● TASK DIRECTIONS:
Copy the rows below word for word, starting at the line containing "Given: Preorder the iPhone 17 512GB Lavender" and running to the end of the rows, with both ends included. Leave the pictures out of your copy.

● EXERCISE MATERIAL:
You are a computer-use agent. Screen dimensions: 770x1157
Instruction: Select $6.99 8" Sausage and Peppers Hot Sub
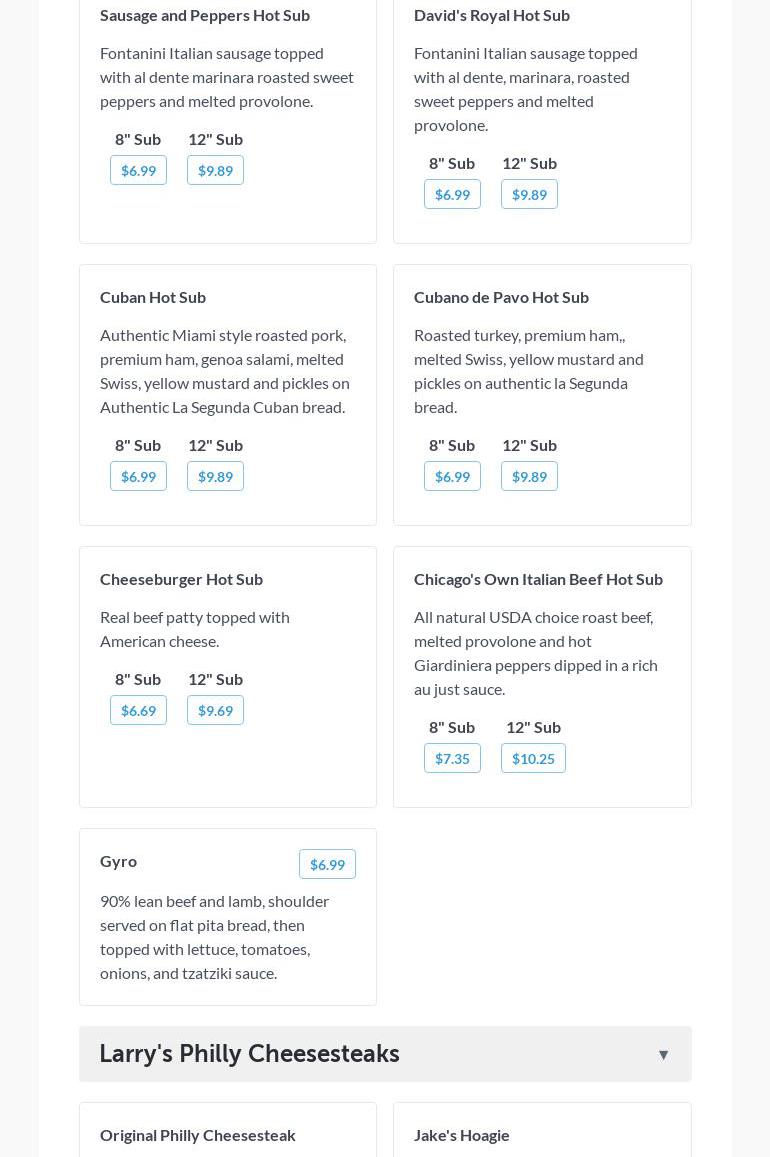point(138,171)
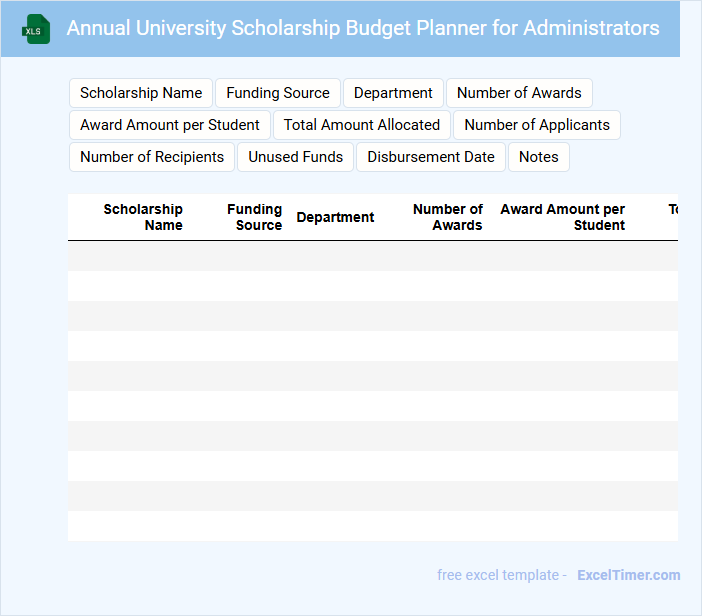
Task: Click the Department column header
Action: (335, 217)
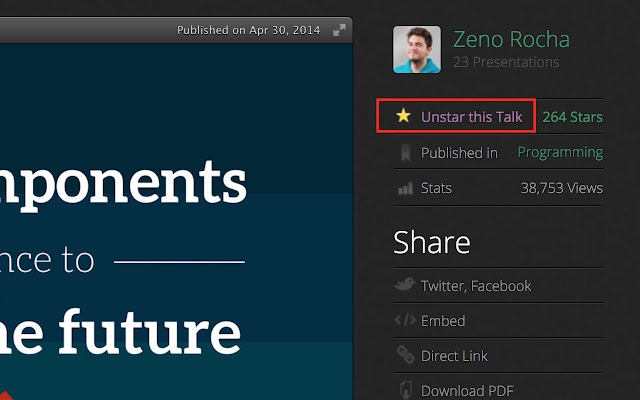Click the 38,753 Views stats count

(x=561, y=188)
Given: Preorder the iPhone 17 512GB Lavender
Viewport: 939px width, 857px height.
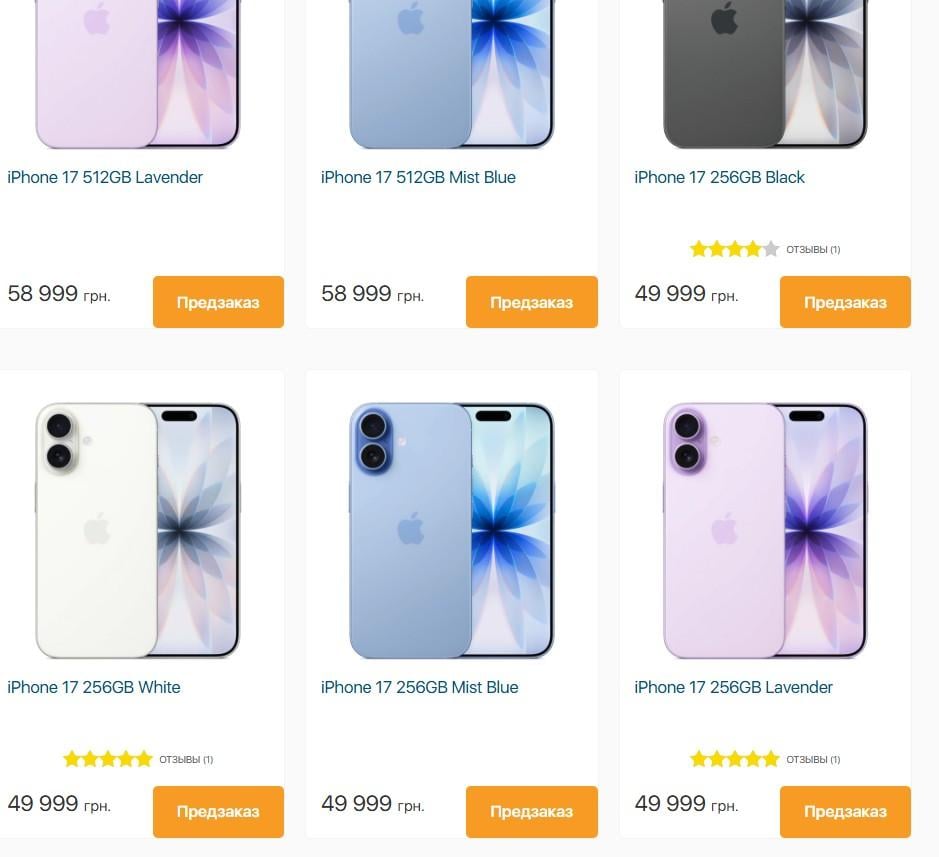Looking at the screenshot, I should tap(218, 302).
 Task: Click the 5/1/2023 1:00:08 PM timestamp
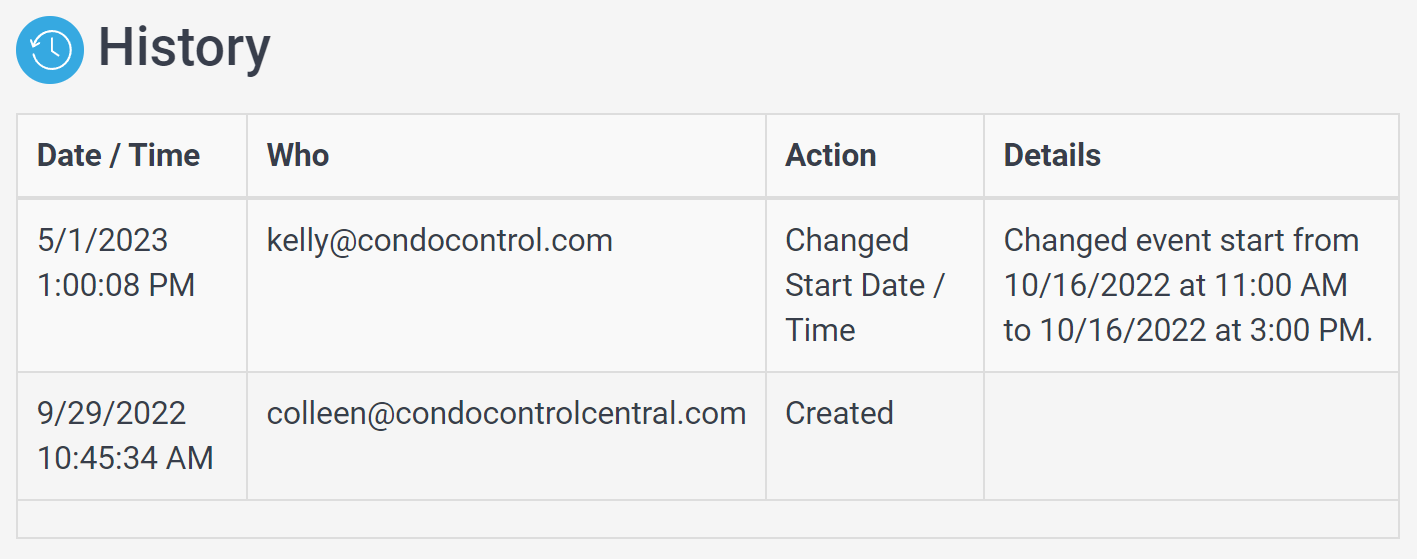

● RESULT FOR THIS TASK:
Given: Preorder the iPhone 17 512GB Lavender
Viewport: 939px width, 857px height.
Looking at the screenshot, I should tap(218, 302).
 Task: Click the 5/1/2023 1:00:08 PM timestamp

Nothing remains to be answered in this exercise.